Considérant que les intérêts de l’impérialisme et ceux de l’opposition sont liés, il conclut son éditorial en lançant un appel à défendre le régime. "Comme par le passé, le peuple algérien saura juguler les agissements de l’impérialisme et l’action des forces obscures qui manœuvrent consciemment ou inconsciemment à son profit. Unanimement mobilisé derrière le Parti et le Gouvernement, il ne permettra jamais que l’on touche à ses conquêtes fondamentales, à la réforme agraire et à l’autogestion et continuera à apporter sans défaillance son appui au chef de l’Etat qui a su se faire l’interprète fidèle de ses aspirations… Le peuple l’a déjà fait par la voix de ses cadres qui ont réclamé des armes pour défendre l’Algérie socialiste contre ses ennemis."

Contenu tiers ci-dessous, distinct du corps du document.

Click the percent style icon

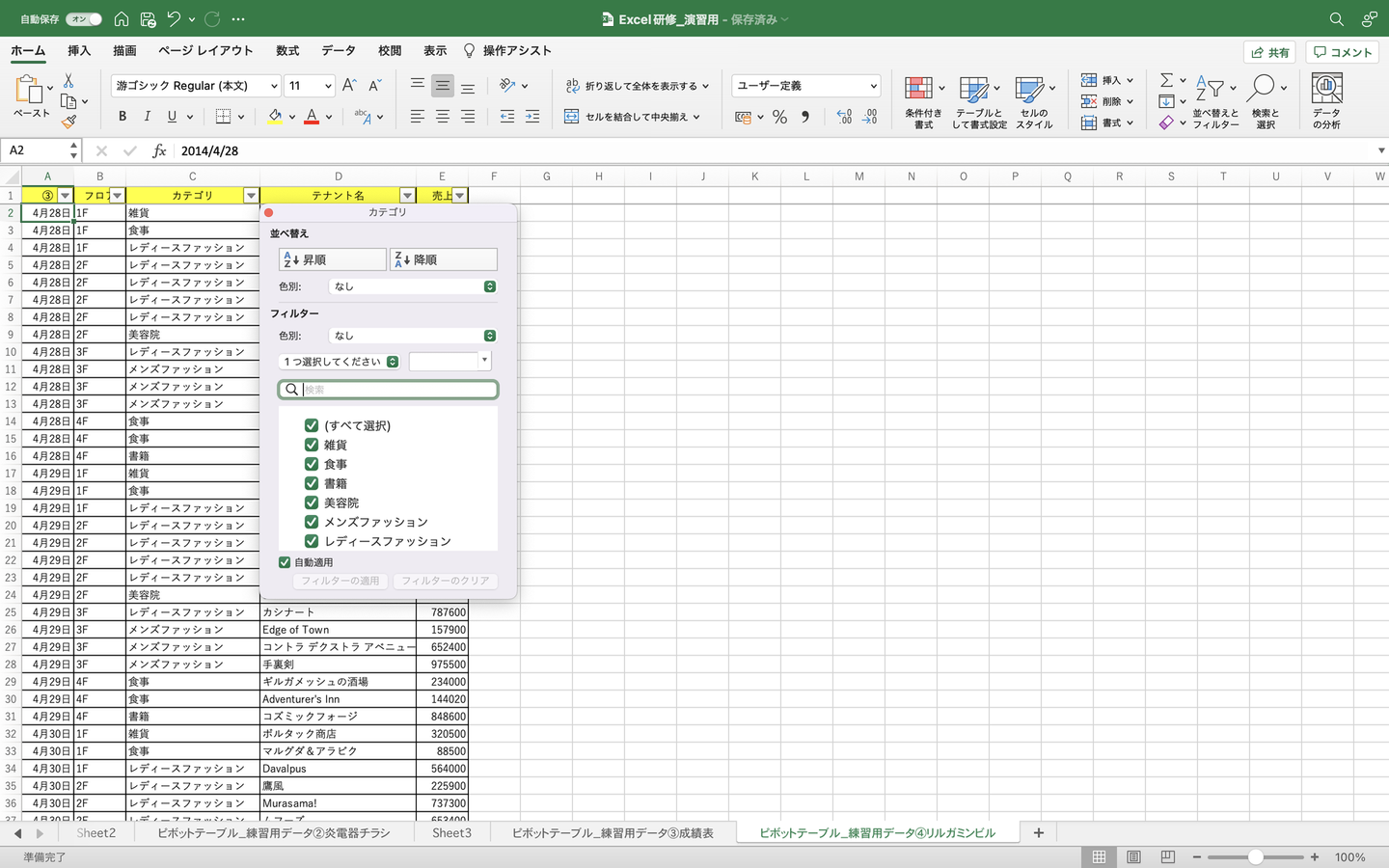pos(779,117)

Toujours dans la même édition du 5 octobre, un long article fait l’amalgame entre le GPRA et le FFS. "L’heure de la clarification est venue. Trop d’évènements concernant notre peuple et sa lutte sont restés dans l’ombre», peut-on lire dans le chapeau de présentation. L’auteur décrit ensuite cette journée du 29 septembre 1963 à Tizi Ouzou qui aurait pu orienter différemment le destin de l’Algérie. «Dimanche, six heures du matin. Des soldats de la 7e Région Militaire [Kabylie], sous le commandement du colonel Mohand Oul Hadj, quittant leur cantonnement, encercla la ville. Quelques minutes plus tard, des détachements de militaires investissent la cité et placent des FM [fusils mitrailleurs] aux carrefours. Bientôt des militaires, casqués, l’arme à la bretelle, patrouillent dans les rues. A six heures trente, la ville est entièrement contrôlée par les éléments de la 7eRégion militaire. La veille, des tracts avaient été diffusés en fin de soirée, invitant la population à un meeting dimanche".

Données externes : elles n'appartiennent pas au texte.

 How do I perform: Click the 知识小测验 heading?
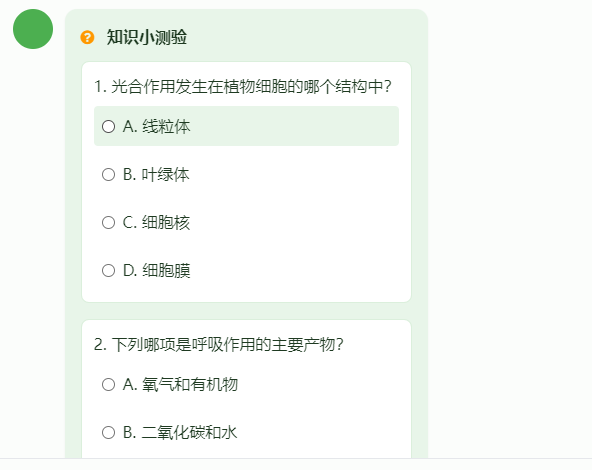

A la tribune se trouvaient entre autres Hocine Aït Ahmed, Mohand Oul Hadj, Mourad Oussedik et "diverses personnalités dont les biens ont été récemment nationalisés, attirés par la possibilité d’un changement éventuel d’orientation, peu satisfaites d’un régime qui vient de liquider leurs privilèges». Avec ironie, l’article signale que ce meeting est le premier à être «encadré par des baïonnettes".

La présentation des faits est forcément partisane, manichéenne. Elle fait du populiste Ben Bella un authentique «socialiste» et de ses opposants de méchants partisans du capitalisme. Même si cette position est typique de l’époque et caractéristique des positions défendues par des pays du tiers-monde engagés dans le "socialisme" Harbi et ses amis oublient que pour se hisser au pouvoir, Ben Bella s’est appuyé sur les bataillons de Boumediene.

Un conflit qui tombe à pic

La guerre frontalière algéro-marocaine éclate au moment où les deux gouvernements sont confrontés à une contestation sociale et politique. Elle est instrumentalisée par les deux protagonistes pour détourner leur opinion intérieure vers un supposé danger extérieur. Le contentieux n’est pas nouveau. Il a déjà fait l’objet de discussions une première fois entre le GPRA présidé par Ferhat Abbas et le monarque marocain Hassan II. Un protocole d’accord signé le 6 juillet 1961 pour le moins ambiguë stipule que le gouvernement chérifien «s’opposera par tous les moyens à toute tentative de partage ou d’amputation du territoire algérien». Il prend ainsi acte des frontières héritées de la colonisation. Mais de son côté, le GPRA «reconnaît pour sa part que le problème territorial posé par la délimitation imposée arbitrairement par la France entre les deux pays, trouvera sa solution dans des négociations entre le gouvernement du Royaume du Maroc et le gouvernement de l’Algérie indépendante". En outre, le même protocole «réaffirme que les accords qui pourront intervenir à la suite des négociations franco-algériennes, ne sauraient être opposables au Maroc, quant aux délimitations territoriales algéro-marocaines». Intervenu un an avant l’indépendance, il ménage donc les deux parties et prête le flanc à des interprétations divergentes.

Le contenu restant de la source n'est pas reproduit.